Marie Antoinette, in 1783, in her famous "muslin" portrait. (Muslin in England is a name given to sheer cotton fabrics, while in the States muslin is a firmer fabric, we know as calico).

Arkwright (1733 – 1792) is credited as the creator of the modern factory system. Arkwright’s achievement was to combine power, machinery, semi-skilled labour and a “new” raw material (cotton) to create, more than a century before Henry Ford, mass production. His mechanical abilities, his genius for organisation made him the person who pieced together the origin of the modern factory system.

Arkwright, together with his partner, a clockmaker, moved south to the textile heartland of 18th century England – Nottingham and Derby. His cotton mill at Cromford, Derbyshire was built specifically to house machinery rather than just bringing workers together and was one of the first instances of the working day being determined by the clock instead of daylight hours, and of people being employed rather than just contracted.
Gateway to Arkwright’s Mill

As well as being the ‘father of the factory system’ he is considered an innovator as he combined water power, the water frame and continuous production with modern employment practices. Entrepreneurs in the 18th and 19th centuries abounded with many inventions being borrowed, stolen, amended, melded out of other practical ideas; they struggled for money, for recognition of their achievements – if you were unable to raise sufficient funds to cover obtaining your patent, the likelihood was another entrepreneur would copy the process or specification.

Arkwright tried to obtain a grand patent covering many processes that he hoped would give him monopoly power over the fast-growing industry – but this was not to be: there was hostility to the granting of exclusive patents. Aggressive and self-sufficient, Arkwright proved a difficult man to work with, so he was able to buy out his partners and built more factories across England and Scotland.

Arkwright in 1790
Cromford Mill was the first water-powered cotton spinning mill in Derbyshire, which laid the foundation for Arkwright’s fortune and was quickly copied by other mills in Britain, Germany and the United States. Cromford was built in 1771 as a five storey mill and from 1772 it was run day and night with two 12 hours shifts. He started with 200 workers, but within two years employed 600 people; he built housing for them nearby, one of the first manufacturers to do so, as the locality could not supply sufficient workers.
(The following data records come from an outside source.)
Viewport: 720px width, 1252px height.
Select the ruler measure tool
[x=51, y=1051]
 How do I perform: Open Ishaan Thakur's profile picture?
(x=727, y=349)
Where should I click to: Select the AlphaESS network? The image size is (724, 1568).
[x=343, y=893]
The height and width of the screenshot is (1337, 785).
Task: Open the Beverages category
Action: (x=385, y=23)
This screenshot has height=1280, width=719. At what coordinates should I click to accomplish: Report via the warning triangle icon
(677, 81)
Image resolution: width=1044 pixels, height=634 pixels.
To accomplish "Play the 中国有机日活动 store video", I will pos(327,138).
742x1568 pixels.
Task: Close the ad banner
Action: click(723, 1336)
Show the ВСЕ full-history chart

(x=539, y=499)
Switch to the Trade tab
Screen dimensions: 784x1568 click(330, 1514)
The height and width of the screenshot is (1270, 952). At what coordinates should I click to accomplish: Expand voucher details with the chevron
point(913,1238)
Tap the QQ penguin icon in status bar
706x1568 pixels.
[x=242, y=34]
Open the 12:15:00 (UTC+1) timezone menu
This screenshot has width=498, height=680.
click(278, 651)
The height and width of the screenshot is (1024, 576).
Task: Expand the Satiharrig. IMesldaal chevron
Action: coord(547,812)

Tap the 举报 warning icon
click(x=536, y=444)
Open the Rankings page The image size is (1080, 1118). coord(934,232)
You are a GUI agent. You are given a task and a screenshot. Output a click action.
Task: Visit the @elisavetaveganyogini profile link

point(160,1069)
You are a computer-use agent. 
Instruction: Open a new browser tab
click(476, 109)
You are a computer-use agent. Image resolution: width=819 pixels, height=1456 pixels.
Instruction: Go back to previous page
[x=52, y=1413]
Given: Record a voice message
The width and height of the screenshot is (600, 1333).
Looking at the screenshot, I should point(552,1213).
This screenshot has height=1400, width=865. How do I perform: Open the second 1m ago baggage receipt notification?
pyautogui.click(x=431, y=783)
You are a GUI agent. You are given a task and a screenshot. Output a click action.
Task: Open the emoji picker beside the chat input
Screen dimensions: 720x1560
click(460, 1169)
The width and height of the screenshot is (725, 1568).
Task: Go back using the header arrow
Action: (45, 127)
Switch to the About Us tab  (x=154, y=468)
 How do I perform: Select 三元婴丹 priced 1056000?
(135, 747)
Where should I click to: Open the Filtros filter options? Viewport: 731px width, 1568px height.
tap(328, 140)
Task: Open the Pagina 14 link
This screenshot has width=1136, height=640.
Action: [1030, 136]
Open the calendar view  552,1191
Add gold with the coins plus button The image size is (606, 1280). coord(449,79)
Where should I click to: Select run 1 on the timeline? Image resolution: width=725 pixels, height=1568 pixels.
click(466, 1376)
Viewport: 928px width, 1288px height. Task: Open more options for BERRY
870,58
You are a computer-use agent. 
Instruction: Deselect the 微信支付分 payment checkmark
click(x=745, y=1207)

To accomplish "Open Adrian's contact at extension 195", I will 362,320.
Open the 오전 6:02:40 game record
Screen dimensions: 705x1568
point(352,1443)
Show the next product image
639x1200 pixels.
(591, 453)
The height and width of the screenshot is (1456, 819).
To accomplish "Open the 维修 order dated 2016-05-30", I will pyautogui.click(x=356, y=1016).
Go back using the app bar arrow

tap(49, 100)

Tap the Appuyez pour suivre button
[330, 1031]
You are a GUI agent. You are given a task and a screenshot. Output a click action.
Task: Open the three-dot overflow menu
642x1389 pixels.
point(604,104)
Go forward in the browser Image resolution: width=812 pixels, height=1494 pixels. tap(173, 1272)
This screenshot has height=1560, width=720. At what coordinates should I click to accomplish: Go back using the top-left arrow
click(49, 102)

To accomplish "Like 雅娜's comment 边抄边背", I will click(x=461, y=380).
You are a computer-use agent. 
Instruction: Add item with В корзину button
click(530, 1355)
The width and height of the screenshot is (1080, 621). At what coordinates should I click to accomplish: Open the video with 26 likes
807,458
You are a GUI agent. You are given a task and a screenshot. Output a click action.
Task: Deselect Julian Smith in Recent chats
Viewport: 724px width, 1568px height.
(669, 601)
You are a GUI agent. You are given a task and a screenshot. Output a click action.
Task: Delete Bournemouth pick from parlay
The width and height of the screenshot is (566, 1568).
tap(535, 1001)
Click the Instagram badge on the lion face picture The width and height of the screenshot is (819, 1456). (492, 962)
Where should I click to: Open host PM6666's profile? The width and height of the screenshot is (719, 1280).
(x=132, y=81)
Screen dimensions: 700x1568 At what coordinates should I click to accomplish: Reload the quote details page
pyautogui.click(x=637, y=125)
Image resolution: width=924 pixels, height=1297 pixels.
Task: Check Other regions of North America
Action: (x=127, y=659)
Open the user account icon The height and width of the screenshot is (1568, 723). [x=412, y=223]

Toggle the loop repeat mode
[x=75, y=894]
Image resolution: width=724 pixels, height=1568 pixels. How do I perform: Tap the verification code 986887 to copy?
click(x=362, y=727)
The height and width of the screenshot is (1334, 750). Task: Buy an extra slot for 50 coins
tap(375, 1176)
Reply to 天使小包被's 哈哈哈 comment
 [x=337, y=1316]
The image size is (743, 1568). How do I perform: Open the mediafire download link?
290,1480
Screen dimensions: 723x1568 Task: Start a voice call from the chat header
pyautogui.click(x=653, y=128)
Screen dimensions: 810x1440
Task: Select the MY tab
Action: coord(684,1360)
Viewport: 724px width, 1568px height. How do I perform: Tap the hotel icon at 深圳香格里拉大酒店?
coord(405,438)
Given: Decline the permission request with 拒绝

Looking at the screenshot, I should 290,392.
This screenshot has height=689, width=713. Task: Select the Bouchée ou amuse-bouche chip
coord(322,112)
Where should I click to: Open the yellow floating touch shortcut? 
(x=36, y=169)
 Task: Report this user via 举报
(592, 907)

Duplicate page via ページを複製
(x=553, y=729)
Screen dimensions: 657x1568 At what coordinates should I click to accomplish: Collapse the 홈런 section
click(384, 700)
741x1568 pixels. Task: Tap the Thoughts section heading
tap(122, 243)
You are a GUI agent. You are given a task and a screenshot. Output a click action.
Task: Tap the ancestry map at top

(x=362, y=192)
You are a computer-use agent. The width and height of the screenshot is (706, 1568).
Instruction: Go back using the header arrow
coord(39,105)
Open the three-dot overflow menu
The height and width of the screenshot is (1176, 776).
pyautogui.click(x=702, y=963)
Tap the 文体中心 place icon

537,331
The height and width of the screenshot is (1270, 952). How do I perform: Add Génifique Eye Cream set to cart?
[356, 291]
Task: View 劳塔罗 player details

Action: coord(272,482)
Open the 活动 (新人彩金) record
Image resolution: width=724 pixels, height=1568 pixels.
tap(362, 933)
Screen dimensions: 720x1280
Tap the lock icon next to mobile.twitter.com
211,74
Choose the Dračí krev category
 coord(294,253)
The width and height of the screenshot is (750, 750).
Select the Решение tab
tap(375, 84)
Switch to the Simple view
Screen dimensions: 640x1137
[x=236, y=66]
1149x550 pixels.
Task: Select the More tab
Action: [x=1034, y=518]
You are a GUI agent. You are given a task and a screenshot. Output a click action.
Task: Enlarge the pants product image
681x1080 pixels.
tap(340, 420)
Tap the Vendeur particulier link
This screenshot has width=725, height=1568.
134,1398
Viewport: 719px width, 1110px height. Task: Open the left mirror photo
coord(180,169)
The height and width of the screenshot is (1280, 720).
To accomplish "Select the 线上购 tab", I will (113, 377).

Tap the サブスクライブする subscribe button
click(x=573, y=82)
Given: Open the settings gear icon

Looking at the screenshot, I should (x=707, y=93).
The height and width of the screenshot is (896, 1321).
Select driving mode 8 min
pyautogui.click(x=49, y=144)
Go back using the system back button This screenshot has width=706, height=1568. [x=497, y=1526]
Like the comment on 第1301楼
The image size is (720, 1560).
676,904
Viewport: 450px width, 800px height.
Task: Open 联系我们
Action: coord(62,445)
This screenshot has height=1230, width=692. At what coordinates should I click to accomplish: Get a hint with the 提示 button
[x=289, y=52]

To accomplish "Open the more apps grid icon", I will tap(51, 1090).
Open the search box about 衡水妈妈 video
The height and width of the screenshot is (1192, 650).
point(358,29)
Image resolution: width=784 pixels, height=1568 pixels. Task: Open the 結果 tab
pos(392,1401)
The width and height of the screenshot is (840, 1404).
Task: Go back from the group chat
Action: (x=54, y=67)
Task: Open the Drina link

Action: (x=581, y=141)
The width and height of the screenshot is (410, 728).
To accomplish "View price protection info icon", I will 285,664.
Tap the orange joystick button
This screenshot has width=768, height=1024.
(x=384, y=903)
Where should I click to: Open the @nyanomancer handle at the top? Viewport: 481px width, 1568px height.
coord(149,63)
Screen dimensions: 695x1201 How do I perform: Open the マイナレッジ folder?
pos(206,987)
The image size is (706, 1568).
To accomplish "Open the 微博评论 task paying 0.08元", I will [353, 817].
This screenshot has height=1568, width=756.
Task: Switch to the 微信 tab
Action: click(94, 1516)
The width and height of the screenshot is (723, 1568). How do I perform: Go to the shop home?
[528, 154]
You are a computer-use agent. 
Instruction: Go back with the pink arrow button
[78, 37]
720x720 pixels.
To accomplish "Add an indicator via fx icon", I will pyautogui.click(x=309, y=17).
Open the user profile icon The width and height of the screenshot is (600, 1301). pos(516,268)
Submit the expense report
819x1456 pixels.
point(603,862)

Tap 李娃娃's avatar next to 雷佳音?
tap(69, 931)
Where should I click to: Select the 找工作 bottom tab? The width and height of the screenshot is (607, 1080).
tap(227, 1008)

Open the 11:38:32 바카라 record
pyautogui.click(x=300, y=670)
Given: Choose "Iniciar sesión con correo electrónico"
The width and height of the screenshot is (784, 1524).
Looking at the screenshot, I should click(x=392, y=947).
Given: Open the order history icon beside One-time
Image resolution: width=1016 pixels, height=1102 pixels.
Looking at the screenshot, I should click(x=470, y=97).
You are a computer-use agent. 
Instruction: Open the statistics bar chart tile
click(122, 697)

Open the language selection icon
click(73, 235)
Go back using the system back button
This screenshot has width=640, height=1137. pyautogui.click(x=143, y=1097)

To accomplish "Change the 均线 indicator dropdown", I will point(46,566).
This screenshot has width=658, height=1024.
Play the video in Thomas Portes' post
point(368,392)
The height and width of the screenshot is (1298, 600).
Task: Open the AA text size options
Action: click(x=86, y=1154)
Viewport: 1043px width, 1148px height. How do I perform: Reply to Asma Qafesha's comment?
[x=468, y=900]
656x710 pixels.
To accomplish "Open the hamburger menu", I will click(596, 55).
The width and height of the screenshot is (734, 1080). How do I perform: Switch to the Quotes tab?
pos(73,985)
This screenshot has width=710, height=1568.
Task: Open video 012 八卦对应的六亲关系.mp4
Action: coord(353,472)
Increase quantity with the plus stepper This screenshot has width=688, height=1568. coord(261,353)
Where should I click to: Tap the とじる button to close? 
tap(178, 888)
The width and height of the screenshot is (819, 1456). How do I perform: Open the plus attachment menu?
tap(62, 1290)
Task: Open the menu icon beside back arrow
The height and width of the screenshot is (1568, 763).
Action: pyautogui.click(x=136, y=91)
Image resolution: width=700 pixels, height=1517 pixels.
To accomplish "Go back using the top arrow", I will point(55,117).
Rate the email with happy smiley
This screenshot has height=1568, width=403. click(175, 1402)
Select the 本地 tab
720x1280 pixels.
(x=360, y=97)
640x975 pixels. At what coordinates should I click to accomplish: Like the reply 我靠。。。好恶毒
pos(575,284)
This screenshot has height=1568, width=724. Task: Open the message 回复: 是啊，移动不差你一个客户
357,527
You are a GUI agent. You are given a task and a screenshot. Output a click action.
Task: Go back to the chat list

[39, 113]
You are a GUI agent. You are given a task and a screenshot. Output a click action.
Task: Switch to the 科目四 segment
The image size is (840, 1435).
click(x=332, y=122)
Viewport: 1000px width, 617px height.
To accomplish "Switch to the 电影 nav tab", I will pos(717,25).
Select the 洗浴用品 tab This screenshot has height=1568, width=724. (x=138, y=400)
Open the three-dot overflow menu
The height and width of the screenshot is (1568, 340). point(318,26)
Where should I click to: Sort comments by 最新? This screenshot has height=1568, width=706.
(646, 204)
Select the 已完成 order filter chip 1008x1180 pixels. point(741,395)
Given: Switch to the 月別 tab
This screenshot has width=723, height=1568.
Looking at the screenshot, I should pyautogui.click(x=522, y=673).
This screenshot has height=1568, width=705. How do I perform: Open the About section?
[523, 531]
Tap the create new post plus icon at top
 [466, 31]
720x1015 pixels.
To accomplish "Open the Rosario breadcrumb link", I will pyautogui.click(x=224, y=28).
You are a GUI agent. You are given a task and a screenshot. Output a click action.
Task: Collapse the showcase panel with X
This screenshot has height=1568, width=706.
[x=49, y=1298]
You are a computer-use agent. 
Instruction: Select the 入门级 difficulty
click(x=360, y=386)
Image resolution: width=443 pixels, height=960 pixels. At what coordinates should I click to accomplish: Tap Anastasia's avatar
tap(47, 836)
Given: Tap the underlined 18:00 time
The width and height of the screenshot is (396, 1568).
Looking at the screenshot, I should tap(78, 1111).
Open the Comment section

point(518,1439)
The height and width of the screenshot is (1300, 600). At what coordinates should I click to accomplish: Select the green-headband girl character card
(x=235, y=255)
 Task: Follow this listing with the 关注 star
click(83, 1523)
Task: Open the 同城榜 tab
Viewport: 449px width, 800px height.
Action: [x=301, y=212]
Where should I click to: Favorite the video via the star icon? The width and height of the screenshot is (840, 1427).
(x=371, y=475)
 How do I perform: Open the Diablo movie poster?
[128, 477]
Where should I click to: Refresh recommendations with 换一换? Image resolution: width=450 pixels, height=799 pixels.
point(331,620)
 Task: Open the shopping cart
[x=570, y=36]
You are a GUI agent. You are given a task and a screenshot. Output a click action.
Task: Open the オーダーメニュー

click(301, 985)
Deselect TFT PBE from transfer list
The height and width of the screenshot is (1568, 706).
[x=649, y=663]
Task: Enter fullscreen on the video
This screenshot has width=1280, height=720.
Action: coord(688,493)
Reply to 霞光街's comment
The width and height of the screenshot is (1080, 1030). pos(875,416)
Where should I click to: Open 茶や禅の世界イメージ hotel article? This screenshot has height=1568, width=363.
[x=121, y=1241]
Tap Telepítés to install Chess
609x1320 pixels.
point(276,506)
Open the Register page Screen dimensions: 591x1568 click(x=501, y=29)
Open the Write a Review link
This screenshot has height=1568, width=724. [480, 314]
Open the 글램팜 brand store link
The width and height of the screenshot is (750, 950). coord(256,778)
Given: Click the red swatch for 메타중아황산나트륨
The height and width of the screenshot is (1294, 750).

He chose the site at Cromford, on a subsidiary of the River Derwent, because it had a year-round supply of warm water being drained from the local lead mine – ensuring that the water wheel had a constant supply of water at times of drought, and that would not freeze in winter, and lastly that would not be damaged through river flooding. The river water flowing through the Peak uplands was soft, which softened the cotton during the washing process.
Cromford Mill developed by Arkwright in 1771, now the centre piece of the Derwent Valley Mills, a World Heritage Site.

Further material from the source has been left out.